Entscheidungsgründe:

1. Die fristgemäß und formgerecht eingelegte Berufung des Klägers ist auch den Anforderungen des § 520 Abs. 3 Nr. 2 ZPO, § 64 Abs. 6 Satz 1 ArbGG entsprechend begründet worden. Ein Austausch des Klagegrundes lag nicht vor. Der Kläger hat erst- wie zweitinstanzlich den Fortbestand seines mit der Beklagten begründeten Arbeitsverhältnisses wegen Gesetzesumgehung und Fehlen eines sachlichen Befristungsgrundes festzustellen begehrt.

2. Die Berufung ist unbegründet.

Das Arbeitsverhältnis des Klägers zur Beklagten hat aufgrund der Befristungsabrede im Arbeitsvertrag vom 06. Dezember 2000 am 30. Juni 2003 geendet.

2.1 Obwohl die Befristungsabrede vor Inkrafttreten des TzBfG am 01. Januar 2001 getroffen worden war, bedurfte sie auch nach damaliger Rechtslage wegen objektiver Umgehung des allgemeinen Kündigungsschutzes aus § 1 KSchG eines sachlichen Grundes. Dazu gehört, dass im Zeitpunkt des Vertragsschlusses aufgrund greifbarer Tatsachen mit einiger Sicherheit zu erwarten war, dass für die Beschäftigung des Arbeitnehmers über das vorgesehene Ende des Arbeitsverhältnisses hinaus kein Bedarf bestehen wird (BAG, Urteil vom 12.09.1996 - 7 AZR 790/95 - AP BGB § 620 Befristeter Arbeitsvertrag Nr. 182 zu II 3 a der Gründe). Dies traf für den Einsatz des Klägers bei der Beklagten zu, wie das Arbeitsgericht unter Hinweis auf die Befristung in den beiden Dienstleistungsverträgen mit derselben Laufzeit zwischen der Beklagten und der BWB zutreffend ausgeführt hat (§ 69 Abs. 2 ArbGG), weil die darin geregelten Dienstleistungen außerhalb des eigentlichen Geschäftszwecks der Beklagten, der konzernweiten Unterbringung von Auszubildenden, lag und die Beklagte außerhalb der B. Gruppe nicht werbend tätig wurde.

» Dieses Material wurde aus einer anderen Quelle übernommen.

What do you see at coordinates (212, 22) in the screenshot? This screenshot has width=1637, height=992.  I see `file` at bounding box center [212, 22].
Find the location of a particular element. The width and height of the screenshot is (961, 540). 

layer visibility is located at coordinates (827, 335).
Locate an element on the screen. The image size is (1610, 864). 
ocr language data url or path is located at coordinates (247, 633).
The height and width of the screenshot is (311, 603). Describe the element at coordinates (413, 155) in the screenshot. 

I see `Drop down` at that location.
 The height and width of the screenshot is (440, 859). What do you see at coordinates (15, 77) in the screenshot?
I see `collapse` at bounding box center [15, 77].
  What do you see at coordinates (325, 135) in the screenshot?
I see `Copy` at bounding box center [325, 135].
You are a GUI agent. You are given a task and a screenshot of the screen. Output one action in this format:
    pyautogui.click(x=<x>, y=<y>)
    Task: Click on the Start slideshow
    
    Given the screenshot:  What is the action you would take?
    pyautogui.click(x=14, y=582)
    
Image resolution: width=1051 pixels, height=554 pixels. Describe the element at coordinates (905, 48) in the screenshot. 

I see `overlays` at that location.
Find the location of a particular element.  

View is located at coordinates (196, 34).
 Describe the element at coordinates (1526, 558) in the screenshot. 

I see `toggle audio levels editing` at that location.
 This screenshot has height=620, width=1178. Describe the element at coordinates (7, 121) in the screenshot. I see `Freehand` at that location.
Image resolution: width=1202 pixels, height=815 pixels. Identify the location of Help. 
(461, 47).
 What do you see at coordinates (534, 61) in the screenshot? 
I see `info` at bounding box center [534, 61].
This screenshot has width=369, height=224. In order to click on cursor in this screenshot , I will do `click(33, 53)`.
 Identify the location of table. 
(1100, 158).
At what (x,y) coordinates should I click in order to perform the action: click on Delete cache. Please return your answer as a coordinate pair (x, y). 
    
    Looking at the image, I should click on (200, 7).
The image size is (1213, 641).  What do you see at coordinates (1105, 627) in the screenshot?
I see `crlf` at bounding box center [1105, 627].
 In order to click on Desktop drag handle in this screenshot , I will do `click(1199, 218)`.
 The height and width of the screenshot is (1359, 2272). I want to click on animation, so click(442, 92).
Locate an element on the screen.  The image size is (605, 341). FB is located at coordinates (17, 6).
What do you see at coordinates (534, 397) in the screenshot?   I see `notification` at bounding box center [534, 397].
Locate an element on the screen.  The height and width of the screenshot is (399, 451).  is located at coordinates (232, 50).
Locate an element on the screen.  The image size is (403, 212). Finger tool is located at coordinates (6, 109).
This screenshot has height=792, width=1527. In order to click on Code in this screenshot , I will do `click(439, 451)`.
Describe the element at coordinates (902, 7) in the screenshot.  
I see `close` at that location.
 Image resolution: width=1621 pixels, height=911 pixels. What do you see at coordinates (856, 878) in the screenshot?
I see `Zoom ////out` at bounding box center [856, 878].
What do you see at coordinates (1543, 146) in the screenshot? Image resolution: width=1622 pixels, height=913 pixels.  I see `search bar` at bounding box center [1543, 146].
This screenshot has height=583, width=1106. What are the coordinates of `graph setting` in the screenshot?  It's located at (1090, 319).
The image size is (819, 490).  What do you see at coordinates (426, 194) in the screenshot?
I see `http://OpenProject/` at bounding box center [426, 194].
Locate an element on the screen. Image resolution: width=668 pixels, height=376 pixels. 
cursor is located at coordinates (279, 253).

2.2 Hinsichtlich des vom Kläger geltend gemachten Missbrauchs der Gestaltungsform war die Beklagte nicht passiv legitimiert. Insoweit hätte sich der Kläger innerhalb der inzwischen auch für sein Arbeitsverhältnis maßgeblichen Klagefrist des § 17 Satz 1 TzBfG an die BWB halten müssen, in deren Betrieb sich der von ihm reklamierte Dauerarbeitsplatz befand. Nicht die Beklagte, sondern die BWB hatte sich durch deren Einschaltung als Verleiher des Klägers auf Selbstkostenbasis zur bloßen Verlagerung von Personalkosten in den Bereich der Sachkosten ihrer Stellung als Vertragsarbeitgeber entzogen, in der sie für die erneute Befristung des Arbeitsverhältnisses gemäß § 14 Abs. 1 Satz 1 TzBfG ihrerseits eines sachlichen Grundes bedurft hätte, während die Beklagte ohne Übernahme eines Verleiherrisikos als bloßer Strohmann fungierte (vgl. Brors/Schüren BB 2004, 2745, 2748 f.).

Daran änderte § 6 Abs. 3 der vom Kläger herangezogenen Konzernrichtlinie nichts, wonach ein Arbeitgeberwechsel konzernintern nicht als neues Arbeitsverhältnis angesehen wird, weil sich diese Regelung allein auf vom Fortbestand des Arbeitsverhältnisses abhängige Ansprüche auf Einmalzahlungen bezieht.

Im Übrigen wäre ein sachlicher Befristungsgrund ohnehin darin zu sehen gewesen, dass die BWB nach dem Stand ihrer Personalplanung für 2001 im Beschäftigungsbereich des Klägers bereits einen Überhang von 37,6 Mitarbeiter auswies und aufgrund des allgemeinen Personalabbaus aufgrund der vollzogenen Teilprivatisierung in Verbindung mit dem Ausschluss betriebsbedingter Kündigungen im TV ArbPlSich für Arbeitnehmer in unbefristeten Arbeitsverhältnissen damit rechnen musste, spätestens bei Ablauf der Vertragszeit des Klägers seinen Arbeitsplatz mit einem anderen, erforderlichenfalls noch entsprechend umzuschulenden Mitarbeiter aus dem Überhang besetzen zu müssen, wozu es dann auch tatsächlich gekommen ist. Bestätigt sich aber die Prognose für eine Befristungsabrede, so begründet dies eine Vermutung dafür, dass sie ausreichend sorgfältig und fundiert erstellt worden ist (BAG, Urteil vom 31.03.1993 - 7 AZR 536/92 - ZTR 1994, 117 zu III 2 der Gründe).

3. Der Kläger hat die Kosten seiner erfolglosen Berufung gemäß § 97 Abs. 1 ZPO zu tragen.

Die Voraussetzungen des § 72 Abs. 2 ArbGG für eine Zulassung der Revision waren nicht erfüllt.